Percepção supra-sensorial (um trecho em Inglês do livro 'Fundamentals of Therapy' de Ita Wegman e Rudolf Steiner)

“All the results of the accepted science of our time are derived from the impressions of the human senses. For to whatever degree, in experiment or in observation with the help of instruments, man may extend the sphere of what is yielded by his senses, nothing in essence new is added by these means to his experience of that world in which the senses place him.
But his thinking too, inasmuch as he applies it in his researches of the physical world, adds nothing new to what is given through the senses. In thinking he associates, analyses the sense-impressions, and so forth, in order to reach the laws (the Laws of Nature); yet the man who researches into this world must say to himself: “This thinking, as it wells up within me, adds nothing real to what is already real in the world of sense.”

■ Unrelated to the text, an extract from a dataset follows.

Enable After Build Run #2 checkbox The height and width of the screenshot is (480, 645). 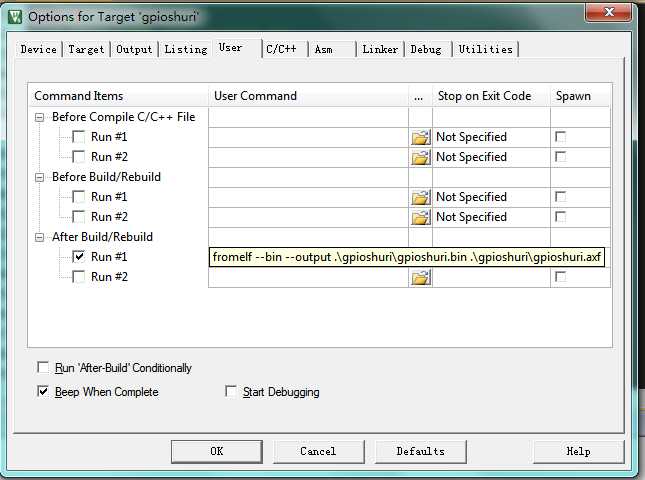click(79, 277)
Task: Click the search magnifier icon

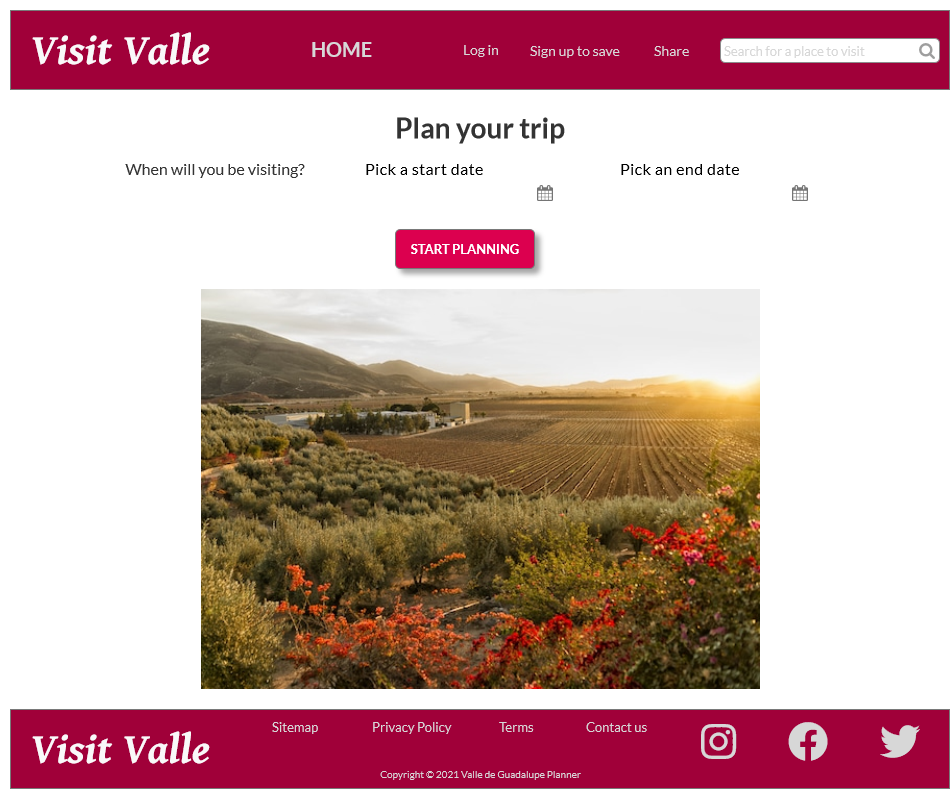Action: 926,51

Now all this at once becomes different if we no longer stop short at the thinking activity which is yielded, to begin with, by ordinary life and education. This thinking can be strengthened, vitalised within itself. We place some simple, easily encompassed thought in the centre of consciousness and, to the exclusion of all other thoughts, concentrate all the power of the soul on the one conception. Then, as a muscle grows strong when exerted again and again in the direction of the same force, our force of soul grows strong when exercised in this way with respect to that sphere of existence which otherwise holds sway in Thought. It should again be emphasised that these exercises must be based on simple, easily encompassed thoughts. For in carrying out the exercises the soul must not be exposed to any kind of influences from the unconscious or the semi-conscious. (Here we can but indicate the principle; a fuller description, and directions showing how such exercises should be done in individual cases, will be found in Rudolf Steiner’s books, Knowledge of the Higher Worlds and its Attainment, An Outline of Occult Science, and other works in Anthroposophy.)
Anthroposophy shows how the exercises should be done from the outset; it shows the way to advance within the sphere of consciousness, step by step and fully wide-awake in carrying out the exercises, as in the solving of an arithmetical or geometrical problem. At no point in solving a problem of Arithmetic or Geometry can our consciousness slide into unconscious regions; nor can it do so during the practices here indicated, provided always that the anthroposophical directions are properly observed. In the course of such training we attain a strengthening of the force of thought of which we had not the remotest idea before. Like a new content of our human being we feel the force of thought holding sway within us. And with this new content of our own human being, there is revealed at the same time a World-content which, though we might perhaps have divined its existence, was unknown to us by experience until now.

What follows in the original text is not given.